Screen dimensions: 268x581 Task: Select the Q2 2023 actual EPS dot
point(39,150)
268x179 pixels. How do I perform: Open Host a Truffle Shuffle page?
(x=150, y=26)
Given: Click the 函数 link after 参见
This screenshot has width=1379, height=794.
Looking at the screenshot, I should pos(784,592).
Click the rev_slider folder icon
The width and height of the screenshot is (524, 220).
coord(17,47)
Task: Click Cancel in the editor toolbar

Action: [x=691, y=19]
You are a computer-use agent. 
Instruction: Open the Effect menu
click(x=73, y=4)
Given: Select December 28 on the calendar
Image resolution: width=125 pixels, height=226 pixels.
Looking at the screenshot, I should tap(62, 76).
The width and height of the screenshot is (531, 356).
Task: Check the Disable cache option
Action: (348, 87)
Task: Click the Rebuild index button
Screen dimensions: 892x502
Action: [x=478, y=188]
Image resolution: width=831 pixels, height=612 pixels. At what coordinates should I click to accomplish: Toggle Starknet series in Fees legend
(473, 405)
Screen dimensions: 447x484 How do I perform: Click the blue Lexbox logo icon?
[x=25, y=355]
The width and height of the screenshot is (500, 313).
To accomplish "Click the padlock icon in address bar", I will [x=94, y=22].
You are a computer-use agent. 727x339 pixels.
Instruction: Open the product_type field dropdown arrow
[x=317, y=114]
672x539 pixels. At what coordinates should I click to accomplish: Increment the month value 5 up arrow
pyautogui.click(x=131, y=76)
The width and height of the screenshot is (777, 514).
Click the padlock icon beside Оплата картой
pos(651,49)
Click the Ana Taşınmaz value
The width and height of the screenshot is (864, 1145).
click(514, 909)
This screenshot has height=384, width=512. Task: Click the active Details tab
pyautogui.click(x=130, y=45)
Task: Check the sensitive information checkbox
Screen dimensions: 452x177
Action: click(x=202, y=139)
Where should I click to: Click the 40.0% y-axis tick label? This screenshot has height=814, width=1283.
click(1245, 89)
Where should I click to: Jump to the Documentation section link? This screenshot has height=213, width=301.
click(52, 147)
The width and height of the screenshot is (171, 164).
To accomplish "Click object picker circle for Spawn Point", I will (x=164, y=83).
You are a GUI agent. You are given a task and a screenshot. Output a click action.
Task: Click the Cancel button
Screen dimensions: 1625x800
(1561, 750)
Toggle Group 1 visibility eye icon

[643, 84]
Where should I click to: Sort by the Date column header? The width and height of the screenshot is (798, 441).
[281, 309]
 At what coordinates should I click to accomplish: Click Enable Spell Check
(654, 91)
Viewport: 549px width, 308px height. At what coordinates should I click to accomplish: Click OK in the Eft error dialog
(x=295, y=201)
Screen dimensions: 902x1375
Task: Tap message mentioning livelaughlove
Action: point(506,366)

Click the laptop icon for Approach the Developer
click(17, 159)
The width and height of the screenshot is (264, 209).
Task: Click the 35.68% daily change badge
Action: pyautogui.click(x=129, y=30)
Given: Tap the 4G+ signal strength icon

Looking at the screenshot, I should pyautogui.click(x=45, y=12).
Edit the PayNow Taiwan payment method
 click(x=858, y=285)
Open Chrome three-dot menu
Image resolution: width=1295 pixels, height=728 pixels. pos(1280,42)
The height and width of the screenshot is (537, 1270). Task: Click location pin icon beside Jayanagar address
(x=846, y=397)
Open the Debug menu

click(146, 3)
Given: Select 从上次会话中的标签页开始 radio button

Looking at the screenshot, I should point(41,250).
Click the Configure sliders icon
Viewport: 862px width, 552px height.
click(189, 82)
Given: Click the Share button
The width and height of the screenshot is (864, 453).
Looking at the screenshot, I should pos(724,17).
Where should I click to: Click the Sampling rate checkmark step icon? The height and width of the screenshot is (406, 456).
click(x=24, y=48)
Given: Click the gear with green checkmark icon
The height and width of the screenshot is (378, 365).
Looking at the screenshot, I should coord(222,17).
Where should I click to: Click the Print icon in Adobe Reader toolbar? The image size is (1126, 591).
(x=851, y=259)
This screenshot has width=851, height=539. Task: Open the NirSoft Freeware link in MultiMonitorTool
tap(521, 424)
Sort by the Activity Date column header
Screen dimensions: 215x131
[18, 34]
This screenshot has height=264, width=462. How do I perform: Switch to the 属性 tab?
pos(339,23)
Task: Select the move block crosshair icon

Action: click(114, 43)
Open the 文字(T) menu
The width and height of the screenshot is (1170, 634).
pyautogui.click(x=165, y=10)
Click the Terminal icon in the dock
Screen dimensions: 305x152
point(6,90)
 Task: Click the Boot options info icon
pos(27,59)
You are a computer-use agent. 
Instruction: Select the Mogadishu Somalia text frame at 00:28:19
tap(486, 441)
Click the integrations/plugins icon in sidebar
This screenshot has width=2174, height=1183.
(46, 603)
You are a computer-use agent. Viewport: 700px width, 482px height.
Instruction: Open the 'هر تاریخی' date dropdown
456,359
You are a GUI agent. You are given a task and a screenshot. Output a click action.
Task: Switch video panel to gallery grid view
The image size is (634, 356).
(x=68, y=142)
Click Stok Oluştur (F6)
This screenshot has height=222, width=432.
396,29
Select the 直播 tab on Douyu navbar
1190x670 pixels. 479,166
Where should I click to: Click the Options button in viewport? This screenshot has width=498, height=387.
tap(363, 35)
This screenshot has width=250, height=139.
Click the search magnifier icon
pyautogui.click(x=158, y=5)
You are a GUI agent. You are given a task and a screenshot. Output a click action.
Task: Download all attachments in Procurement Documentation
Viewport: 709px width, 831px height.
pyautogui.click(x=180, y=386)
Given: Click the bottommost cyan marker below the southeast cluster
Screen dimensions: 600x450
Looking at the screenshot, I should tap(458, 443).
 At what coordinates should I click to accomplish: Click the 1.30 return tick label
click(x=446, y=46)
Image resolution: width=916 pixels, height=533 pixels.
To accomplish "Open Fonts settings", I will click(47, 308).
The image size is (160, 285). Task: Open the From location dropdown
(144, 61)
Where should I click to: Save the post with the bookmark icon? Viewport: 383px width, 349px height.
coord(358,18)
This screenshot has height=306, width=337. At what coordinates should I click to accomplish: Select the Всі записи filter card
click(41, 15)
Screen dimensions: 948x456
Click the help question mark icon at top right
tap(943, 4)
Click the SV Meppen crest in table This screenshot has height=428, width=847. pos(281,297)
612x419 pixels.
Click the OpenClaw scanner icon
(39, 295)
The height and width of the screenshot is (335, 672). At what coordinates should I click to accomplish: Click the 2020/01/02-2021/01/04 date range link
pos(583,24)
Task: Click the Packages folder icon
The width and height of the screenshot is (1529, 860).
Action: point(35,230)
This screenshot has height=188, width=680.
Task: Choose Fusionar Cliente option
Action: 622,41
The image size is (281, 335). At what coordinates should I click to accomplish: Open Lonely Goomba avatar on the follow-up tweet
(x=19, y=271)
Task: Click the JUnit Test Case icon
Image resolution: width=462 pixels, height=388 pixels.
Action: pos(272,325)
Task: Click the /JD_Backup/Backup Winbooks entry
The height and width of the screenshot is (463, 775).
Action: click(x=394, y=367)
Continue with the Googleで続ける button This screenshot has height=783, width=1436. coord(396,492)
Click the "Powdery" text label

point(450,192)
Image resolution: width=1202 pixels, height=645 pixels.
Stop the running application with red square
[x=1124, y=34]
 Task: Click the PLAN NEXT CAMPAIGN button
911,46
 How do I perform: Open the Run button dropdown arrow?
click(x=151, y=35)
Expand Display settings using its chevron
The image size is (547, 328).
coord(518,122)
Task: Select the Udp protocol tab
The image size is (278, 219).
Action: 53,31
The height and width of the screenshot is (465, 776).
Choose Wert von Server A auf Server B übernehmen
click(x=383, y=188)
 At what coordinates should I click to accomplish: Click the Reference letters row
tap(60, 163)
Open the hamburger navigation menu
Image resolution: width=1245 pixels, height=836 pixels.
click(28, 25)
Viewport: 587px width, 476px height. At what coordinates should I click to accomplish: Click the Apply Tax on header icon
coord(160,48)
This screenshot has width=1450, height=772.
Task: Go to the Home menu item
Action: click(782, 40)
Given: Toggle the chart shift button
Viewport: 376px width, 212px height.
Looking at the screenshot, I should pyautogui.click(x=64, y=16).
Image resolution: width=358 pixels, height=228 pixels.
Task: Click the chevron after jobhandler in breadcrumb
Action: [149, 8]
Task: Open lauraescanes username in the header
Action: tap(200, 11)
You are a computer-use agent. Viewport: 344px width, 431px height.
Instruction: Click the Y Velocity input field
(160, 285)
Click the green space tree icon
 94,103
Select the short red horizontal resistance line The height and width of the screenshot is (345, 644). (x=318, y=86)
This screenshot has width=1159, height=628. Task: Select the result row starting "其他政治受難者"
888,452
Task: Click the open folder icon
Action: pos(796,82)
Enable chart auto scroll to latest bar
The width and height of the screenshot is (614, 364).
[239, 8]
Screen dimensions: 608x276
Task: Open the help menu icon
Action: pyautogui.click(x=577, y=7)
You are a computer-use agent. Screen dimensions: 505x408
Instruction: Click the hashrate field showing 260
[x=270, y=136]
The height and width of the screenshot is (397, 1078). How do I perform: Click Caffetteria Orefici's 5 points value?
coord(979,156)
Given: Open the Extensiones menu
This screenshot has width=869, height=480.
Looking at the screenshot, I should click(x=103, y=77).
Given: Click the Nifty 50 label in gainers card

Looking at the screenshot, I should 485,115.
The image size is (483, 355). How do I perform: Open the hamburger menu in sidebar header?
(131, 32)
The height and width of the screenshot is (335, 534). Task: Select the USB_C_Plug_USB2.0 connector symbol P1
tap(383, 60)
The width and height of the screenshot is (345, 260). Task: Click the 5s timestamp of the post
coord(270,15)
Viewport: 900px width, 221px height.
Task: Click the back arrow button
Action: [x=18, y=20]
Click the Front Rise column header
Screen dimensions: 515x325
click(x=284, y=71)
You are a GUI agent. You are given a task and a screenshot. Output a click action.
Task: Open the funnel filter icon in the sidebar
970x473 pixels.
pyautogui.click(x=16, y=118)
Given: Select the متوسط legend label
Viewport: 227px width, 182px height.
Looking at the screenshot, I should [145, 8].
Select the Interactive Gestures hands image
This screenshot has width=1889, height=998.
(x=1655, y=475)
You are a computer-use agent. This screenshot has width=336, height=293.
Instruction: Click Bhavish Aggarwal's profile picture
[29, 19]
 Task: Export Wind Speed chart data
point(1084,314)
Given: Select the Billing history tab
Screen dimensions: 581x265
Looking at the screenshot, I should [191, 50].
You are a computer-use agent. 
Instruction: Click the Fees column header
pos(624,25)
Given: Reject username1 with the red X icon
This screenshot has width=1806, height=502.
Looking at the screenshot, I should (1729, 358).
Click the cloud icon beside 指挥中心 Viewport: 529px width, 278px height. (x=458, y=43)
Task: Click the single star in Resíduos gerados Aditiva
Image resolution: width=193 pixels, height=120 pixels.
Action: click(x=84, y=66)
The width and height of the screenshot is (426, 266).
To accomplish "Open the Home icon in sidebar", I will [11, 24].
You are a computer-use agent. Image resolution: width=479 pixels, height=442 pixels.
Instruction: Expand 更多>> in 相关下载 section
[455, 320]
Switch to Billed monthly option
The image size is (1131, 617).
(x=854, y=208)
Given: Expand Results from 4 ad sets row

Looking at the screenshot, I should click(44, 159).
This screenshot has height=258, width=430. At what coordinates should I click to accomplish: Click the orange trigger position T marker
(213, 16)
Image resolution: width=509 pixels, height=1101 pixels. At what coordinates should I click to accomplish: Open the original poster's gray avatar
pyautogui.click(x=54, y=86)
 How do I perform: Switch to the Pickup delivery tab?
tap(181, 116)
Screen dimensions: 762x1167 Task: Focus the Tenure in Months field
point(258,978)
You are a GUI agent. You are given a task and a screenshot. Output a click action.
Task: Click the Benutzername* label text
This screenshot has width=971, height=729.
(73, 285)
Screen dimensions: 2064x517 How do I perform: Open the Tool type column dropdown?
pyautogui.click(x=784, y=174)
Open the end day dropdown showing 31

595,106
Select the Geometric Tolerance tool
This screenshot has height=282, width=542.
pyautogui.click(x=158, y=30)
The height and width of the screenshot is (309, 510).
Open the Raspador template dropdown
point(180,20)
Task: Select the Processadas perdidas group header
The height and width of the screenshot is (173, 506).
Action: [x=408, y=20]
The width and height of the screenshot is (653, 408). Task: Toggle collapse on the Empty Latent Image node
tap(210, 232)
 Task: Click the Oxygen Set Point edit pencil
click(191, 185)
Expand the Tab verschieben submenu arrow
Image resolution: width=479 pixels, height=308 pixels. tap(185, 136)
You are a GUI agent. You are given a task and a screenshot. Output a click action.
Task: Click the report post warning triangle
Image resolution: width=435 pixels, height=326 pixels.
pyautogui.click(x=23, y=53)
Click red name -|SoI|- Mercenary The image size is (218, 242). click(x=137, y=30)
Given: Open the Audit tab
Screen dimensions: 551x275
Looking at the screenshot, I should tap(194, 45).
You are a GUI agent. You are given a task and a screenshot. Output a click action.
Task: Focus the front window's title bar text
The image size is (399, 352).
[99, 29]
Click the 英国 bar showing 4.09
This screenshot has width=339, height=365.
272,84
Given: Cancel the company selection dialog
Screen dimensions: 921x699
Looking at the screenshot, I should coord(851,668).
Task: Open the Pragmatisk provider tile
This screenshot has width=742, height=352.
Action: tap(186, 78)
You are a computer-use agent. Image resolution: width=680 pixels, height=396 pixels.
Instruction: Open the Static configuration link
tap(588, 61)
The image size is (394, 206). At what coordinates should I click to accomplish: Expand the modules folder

--------------------------------------------------

AIM OF THE EXERCISE:
In the entries above, some lines hold the string "computer". Copy each of them.

REPLY TO THE TASK:
You are a computer-use agent. 
You are a computer-use agent. 727x339 pixels.
You are a computer-use agent. 
You are a computer-use agent. Viewport: 700px width, 482px height.
You are a computer-use agent. Viewport: 344px width, 431px height.
You are a computer-use agent. Screen dimensions: 505x408
You are a computer-use agent. This screenshot has width=336, height=293.
You are a computer-use agent. 
You are a computer-use agent. Image resolution: width=479 pixels, height=442 pixels.
You are a computer-use agent. Image resolution: width=680 pixels, height=396 pixels.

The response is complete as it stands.